Yen Kelvin, Steinsaltz David, Mobbs Charles Vernon
Department of Neuroscience, Mount Sinai School of Medicine, New York, NY 10029, USA.
Exp Gerontol. 2008 Dec;43(12):1044-51. doi: 10.1016/j.exger.2008.09.006. Epub 2008 Sep 14.
A key goal of gerontology is to discover the factors that influence the rate of senescence, which in this context refers to the age-dependent acceleration of mortality, inversely related to the morality rate doubling time. In contrast factors that influence only initial mortality rate are thought to be less relevant to the fundamental processes of aging. To resolve these two determinants of mortality rate and lifespan, initial morality rate and rate of senescence are calculated using the Gompertz equation. Despite theoretical and empirical evidence that the Gompertz parameters are most consistently and reliably estimated by maximum-likelihood techniques, and somewhat less so by non-linear regression, many researchers continue to use linear regression on the log-transformed hazard rate. The present study compares these three methods in the analysis of several published studies. Estimates of the mortality rate parameters were then used to compare the theoretical values to the actual values of the following parameters: maximal lifespan, 50% survival times, variance in control groups and agreement with the distribution of deaths. These comparisons indicate that maximum-likelihood and non-linear regression estimates provide better estimates of mortality rate parameters than log-linear regression. Of particular interest, the improved estimates indicate that most genetic manipulations in mice that increase lifespan do so by decreasing initial mortality rate, not rate of senescence, whereas most genetic manipulations that decrease lifespan surprisingly do so by increasing the rate of senescence, not initial mortality rate.

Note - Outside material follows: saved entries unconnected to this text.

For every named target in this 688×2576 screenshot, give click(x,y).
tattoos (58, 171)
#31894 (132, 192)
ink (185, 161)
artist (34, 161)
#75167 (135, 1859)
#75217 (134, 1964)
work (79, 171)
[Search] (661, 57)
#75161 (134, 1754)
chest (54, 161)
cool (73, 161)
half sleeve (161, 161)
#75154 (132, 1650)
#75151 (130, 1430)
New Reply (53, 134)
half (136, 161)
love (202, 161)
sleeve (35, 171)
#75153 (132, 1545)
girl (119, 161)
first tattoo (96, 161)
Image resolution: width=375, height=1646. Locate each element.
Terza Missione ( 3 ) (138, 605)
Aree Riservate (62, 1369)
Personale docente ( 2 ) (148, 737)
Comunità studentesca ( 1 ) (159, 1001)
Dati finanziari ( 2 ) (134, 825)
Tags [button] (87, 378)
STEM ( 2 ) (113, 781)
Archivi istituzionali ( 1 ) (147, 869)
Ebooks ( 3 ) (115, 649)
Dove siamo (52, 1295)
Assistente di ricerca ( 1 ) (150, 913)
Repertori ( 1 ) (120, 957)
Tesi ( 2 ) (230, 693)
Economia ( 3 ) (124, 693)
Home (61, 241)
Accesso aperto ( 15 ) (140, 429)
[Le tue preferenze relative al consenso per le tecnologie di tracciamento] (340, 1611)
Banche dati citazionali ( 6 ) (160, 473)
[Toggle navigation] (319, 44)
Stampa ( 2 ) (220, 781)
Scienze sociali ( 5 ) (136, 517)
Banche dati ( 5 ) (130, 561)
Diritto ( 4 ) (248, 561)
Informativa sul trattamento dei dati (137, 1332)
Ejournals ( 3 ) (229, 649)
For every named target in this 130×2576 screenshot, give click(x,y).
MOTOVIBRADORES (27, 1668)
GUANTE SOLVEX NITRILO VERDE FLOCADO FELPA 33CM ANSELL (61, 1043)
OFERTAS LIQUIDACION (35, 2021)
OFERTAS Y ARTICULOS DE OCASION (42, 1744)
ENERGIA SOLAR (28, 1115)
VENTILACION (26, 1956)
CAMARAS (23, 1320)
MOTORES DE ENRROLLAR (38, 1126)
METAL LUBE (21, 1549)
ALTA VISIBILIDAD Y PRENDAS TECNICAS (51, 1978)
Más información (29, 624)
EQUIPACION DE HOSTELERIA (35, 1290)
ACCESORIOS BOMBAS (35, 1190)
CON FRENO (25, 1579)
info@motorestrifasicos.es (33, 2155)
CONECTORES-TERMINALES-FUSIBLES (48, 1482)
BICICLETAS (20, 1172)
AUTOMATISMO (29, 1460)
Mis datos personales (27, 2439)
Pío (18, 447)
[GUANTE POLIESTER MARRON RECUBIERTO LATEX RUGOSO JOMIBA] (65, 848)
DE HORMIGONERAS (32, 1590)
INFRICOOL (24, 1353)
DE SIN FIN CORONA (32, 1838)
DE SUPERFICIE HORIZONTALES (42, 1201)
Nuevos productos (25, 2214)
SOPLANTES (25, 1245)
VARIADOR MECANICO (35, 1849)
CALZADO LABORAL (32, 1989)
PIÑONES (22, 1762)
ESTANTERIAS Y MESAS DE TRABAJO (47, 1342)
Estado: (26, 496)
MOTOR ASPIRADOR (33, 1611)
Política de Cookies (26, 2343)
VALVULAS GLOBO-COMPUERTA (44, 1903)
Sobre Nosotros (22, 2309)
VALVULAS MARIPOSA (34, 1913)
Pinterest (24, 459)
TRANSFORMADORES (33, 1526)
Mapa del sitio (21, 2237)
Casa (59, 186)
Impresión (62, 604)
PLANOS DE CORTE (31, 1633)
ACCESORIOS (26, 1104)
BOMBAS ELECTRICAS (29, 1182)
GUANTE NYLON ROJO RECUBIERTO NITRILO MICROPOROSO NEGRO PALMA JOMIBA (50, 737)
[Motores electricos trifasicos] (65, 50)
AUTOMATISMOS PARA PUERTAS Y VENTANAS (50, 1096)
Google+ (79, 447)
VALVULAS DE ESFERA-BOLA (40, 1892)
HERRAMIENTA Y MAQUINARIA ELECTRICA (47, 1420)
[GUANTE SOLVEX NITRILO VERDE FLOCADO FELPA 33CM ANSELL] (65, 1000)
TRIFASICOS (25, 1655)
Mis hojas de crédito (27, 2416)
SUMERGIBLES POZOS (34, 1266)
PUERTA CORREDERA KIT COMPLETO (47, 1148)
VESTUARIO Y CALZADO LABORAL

老年学的一个关键目标是发现影响衰老速率的因素,在此背景下,衰老指的是与死亡率加倍时间成反比的、随年龄增长的死亡率加速上升。相比之下,那些仅影响初始死亡率的因素被认为与衰老的基本过程关联较小。为了区分死亡率和寿命的这两个决定因素,使用冈珀茨方程来计算初始死亡率和衰老速率。尽管有理论和实证证据表明,通过最大似然技术能最一致且可靠地估计冈珀茨参数,而非线性回归的估计效果稍逊一筹,但许多研究人员仍继续对对数变换后的风险率进行线性回归分析。本研究在对几项已发表研究的分析中比较了这三种方法。随后,死亡率参数的估计值被用于将以下参数的理论值与实际值进行比较:最大寿命、50%存活时间、对照组的方差以及与死亡分布的一致性。这些比较表明,与对数线性回归相比,最大似然估计和非线性回归估计能更好地估计死亡率参数。特别值得注意的是,改进后的估计表明,小鼠中大多数延长寿命的基因操作是通过降低初始死亡率而非衰老速率来实现的,而大多数缩短寿命的基因操作令人惊讶地是通过提高衰老速率而非初始死亡率来实现的。